___ Extracted data
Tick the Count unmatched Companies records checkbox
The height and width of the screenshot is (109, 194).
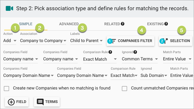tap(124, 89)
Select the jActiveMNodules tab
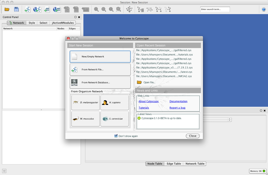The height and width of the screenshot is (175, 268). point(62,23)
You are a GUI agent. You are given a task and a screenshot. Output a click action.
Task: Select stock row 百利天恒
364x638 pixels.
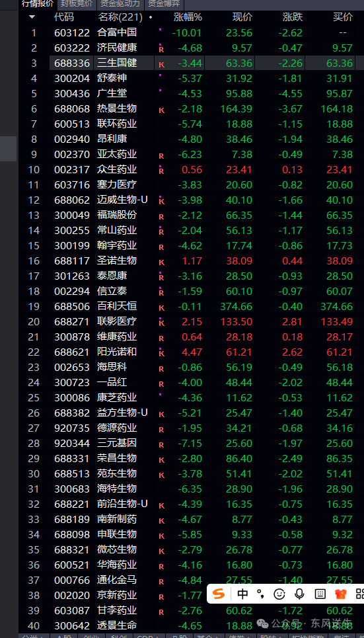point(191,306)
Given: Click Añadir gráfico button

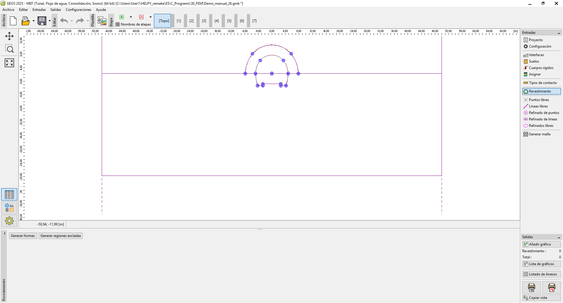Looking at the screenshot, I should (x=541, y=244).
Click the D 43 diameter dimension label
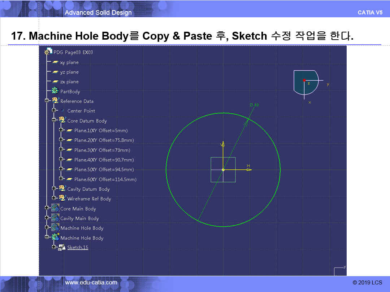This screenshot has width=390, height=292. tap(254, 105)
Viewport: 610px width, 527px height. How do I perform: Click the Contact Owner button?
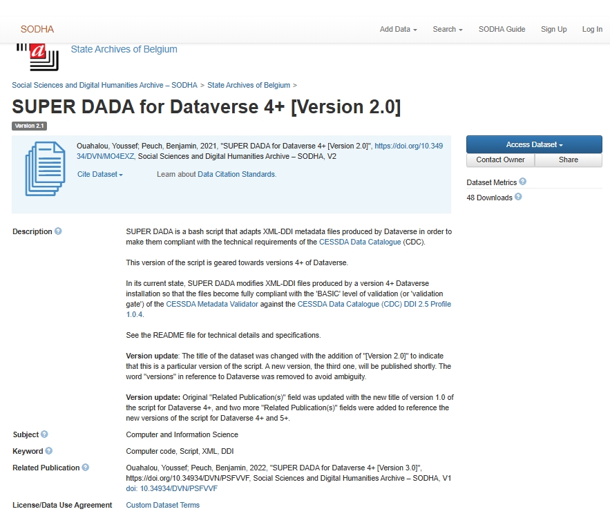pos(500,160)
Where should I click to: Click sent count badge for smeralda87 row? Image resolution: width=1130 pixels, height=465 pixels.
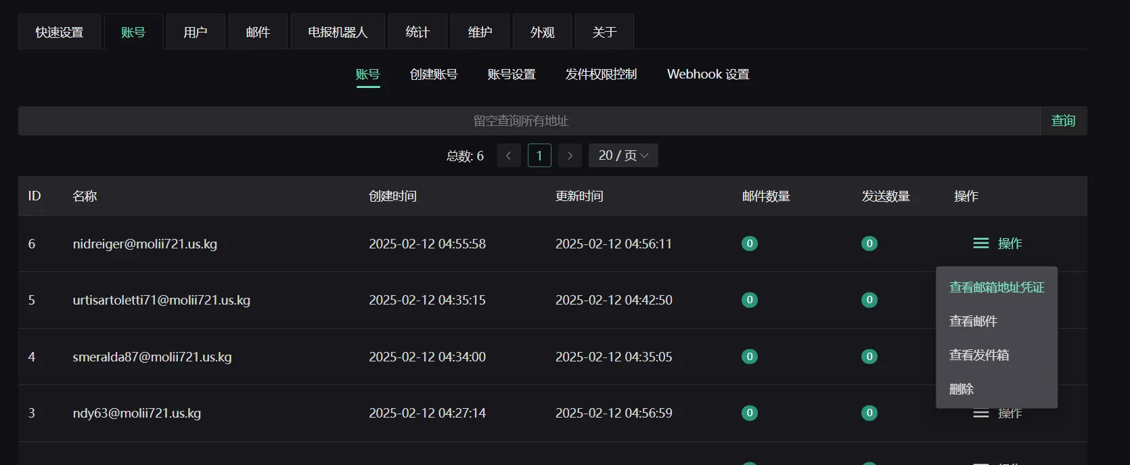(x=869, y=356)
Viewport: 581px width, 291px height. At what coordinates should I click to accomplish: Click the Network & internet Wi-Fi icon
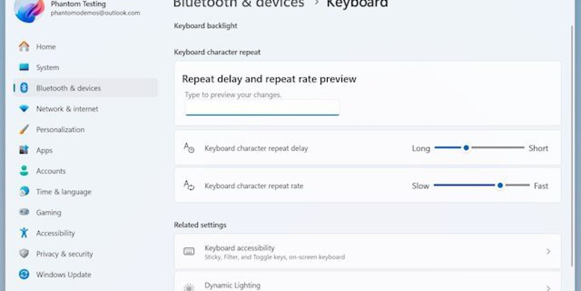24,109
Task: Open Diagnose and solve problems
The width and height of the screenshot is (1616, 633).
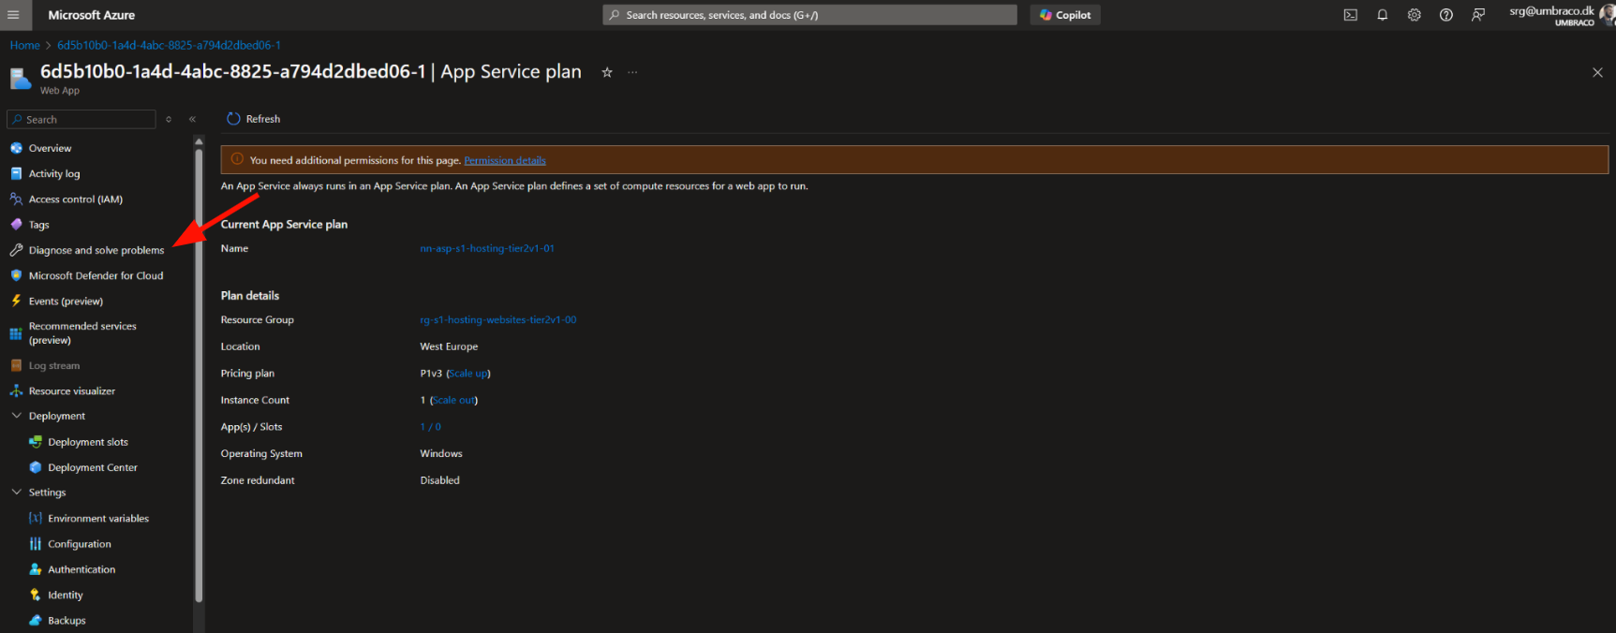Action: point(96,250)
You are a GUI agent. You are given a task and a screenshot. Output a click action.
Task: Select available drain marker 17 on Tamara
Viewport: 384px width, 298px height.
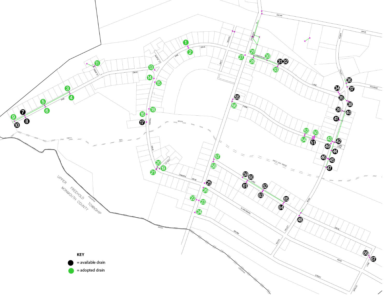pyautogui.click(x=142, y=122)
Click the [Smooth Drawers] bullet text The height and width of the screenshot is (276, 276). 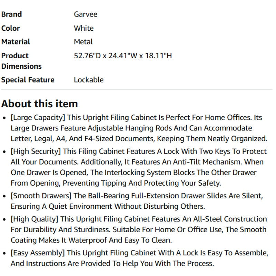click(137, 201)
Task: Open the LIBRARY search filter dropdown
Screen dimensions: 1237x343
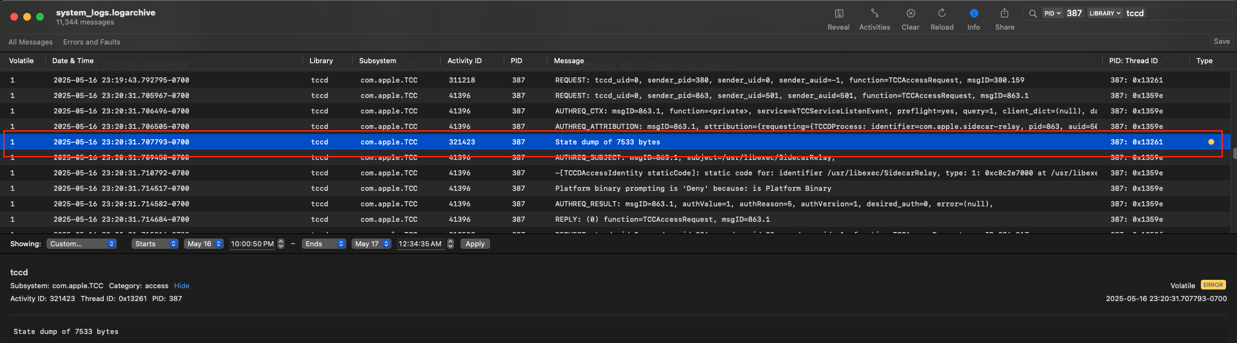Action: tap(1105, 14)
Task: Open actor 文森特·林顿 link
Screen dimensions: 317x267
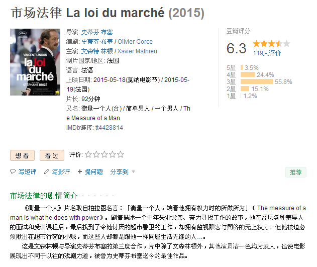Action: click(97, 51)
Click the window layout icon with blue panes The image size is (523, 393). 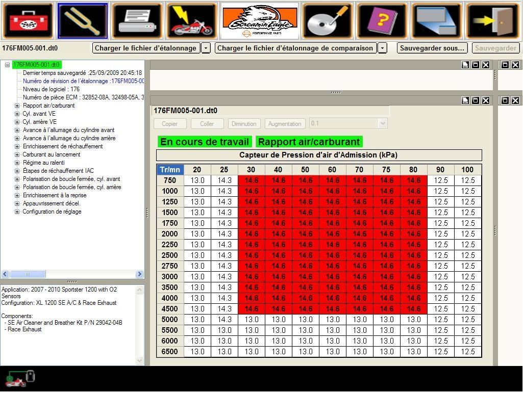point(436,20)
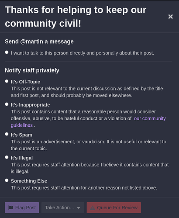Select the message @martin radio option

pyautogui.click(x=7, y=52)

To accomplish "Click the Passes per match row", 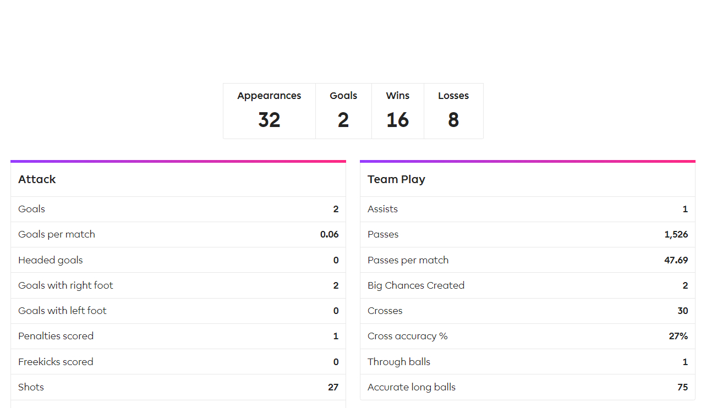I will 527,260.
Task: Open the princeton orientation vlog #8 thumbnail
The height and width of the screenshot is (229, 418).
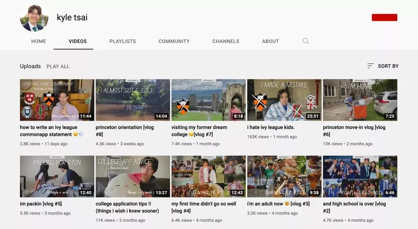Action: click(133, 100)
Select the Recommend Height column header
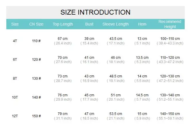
______
Which of the lines above include the word "Open"? Copy each of them.

Task: Open Diagnose and solve problems
Task: Open the LIBRARY search filter dropdown
Task: Open actor 文森特·林顿 link
Task: Open the princeton orientation vlog #8 thumbnail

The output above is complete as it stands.